Quando la violenza è doppia: in ricordo di Felicia Castaniere

Giustificare una violenza è impossibile, sempre. E pur nella banalità di un’azione violenta come quella di una rapina, è immediato provare disgusto se la vittima di tale “banalità” (soltanto per la frequenza con cui si leggono notizie del genere) è una persona disabile. Felicia Castaniere, nel 2009, era una donna di quasi cinquant’anni che viveva a Casandrino, nel napoletano. Conosciuta molto nel paese e soprattutto tra le associazioni umanitarie del luogo per il suo sostegno alle persone disabili. Disabile era però Felicia stessa, costretta dalla nascita a vivere su una sedia a rotelle a causa di una insufficienza respiratoria. Sapere che questo non le impediva, però, di adoperarsi perché i disabili attorno a lei potessero sentirsi innanzitutto persone, impegnandosi perché, ad esempio, prendessero parte alle iniziative promosse dal Comune per le festività, dice molto su come Felicia vivesse la sua disabilità: di fatto, come un incentivo e non un blocco, come uno svantaggio.

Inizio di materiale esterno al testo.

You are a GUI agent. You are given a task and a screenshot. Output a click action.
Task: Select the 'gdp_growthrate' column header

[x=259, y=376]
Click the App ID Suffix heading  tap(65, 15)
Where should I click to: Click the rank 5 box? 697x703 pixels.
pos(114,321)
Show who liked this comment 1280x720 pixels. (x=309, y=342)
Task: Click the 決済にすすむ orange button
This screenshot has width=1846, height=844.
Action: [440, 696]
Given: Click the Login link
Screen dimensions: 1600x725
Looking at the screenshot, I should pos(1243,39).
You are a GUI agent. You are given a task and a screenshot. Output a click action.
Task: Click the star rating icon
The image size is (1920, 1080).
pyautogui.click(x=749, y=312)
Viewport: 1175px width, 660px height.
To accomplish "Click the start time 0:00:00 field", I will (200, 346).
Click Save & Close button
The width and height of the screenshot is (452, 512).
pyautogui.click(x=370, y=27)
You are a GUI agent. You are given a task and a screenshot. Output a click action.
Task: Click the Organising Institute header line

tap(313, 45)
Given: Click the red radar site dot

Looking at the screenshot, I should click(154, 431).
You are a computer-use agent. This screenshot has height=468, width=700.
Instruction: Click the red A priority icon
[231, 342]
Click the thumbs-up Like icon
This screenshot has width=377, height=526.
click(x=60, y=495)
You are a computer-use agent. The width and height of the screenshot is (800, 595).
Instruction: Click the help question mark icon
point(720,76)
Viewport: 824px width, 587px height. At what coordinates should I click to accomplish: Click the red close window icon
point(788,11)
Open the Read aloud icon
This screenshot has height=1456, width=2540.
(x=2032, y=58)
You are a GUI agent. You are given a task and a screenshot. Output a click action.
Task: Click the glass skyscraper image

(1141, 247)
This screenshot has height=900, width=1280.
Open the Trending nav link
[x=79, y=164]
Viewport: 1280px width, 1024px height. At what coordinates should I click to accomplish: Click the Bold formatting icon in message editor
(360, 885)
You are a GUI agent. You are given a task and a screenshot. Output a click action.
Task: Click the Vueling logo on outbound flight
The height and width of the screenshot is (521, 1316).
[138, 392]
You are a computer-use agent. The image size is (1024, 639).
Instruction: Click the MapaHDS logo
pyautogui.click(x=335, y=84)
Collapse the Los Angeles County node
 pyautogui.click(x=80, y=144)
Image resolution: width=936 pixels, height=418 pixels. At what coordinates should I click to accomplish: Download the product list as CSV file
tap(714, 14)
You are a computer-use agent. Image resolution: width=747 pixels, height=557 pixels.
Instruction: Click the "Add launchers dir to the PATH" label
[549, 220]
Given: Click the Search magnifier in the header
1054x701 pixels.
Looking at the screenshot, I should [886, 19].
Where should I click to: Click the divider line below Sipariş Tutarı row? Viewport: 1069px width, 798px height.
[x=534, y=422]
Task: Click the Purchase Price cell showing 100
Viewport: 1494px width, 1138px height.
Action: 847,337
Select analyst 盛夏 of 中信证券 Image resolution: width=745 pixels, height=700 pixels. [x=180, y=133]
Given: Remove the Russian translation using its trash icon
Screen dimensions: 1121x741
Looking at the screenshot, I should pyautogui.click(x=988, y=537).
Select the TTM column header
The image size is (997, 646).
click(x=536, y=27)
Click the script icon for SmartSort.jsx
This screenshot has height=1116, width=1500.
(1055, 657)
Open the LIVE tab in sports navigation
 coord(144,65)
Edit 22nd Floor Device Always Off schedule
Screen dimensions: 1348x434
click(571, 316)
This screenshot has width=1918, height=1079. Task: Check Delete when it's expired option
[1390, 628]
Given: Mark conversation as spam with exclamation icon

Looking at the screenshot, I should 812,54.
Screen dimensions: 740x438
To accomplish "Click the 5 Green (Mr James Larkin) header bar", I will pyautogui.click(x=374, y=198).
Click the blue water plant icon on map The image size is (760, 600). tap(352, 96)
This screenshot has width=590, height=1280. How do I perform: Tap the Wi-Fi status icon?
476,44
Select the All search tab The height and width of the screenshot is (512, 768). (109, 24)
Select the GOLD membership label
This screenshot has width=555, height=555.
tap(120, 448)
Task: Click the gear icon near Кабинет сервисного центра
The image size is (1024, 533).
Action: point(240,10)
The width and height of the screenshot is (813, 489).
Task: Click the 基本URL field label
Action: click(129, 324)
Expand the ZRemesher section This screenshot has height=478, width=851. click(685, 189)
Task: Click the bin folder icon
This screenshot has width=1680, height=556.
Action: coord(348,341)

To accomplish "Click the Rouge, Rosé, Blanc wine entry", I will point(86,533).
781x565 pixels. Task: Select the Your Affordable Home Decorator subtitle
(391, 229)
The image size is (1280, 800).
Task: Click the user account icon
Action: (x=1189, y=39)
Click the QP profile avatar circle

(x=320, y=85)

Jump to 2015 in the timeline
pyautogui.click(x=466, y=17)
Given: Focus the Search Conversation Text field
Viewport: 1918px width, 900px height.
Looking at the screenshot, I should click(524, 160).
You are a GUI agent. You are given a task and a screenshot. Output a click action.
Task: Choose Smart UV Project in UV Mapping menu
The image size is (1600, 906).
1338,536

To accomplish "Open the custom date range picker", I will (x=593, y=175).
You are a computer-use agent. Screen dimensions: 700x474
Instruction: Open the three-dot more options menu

La mattina del 25 gennaio 2009, la sua condizione diventa la sua sfortuna, o forse no: la violenza non ha cause o giustificazioni, e soprattutto non ha occhi e non prova pietà e rispetto. All’uscita dell’ufficio postale di Casandrino, dove aveva appena prelevato soldi della sua pensione di invalidità, viene inseguita da due persone a volto coperto a bordo di una moto. Il tentativo di salvarsi, Felicia lo fa: ma questa volta la carrozzina non la aiuta. Raggiunta, picchiata selvaggiamente e rapinata dai due malviventi, viene lasciata in strada a contorcersi sulla sua carrozzina. In preda sicuramente allo spavento, Felicia rimane in breve tempo vittima di una crisi respiratoria che non dà il tempo ai mezzi di soccorso di aiutarla.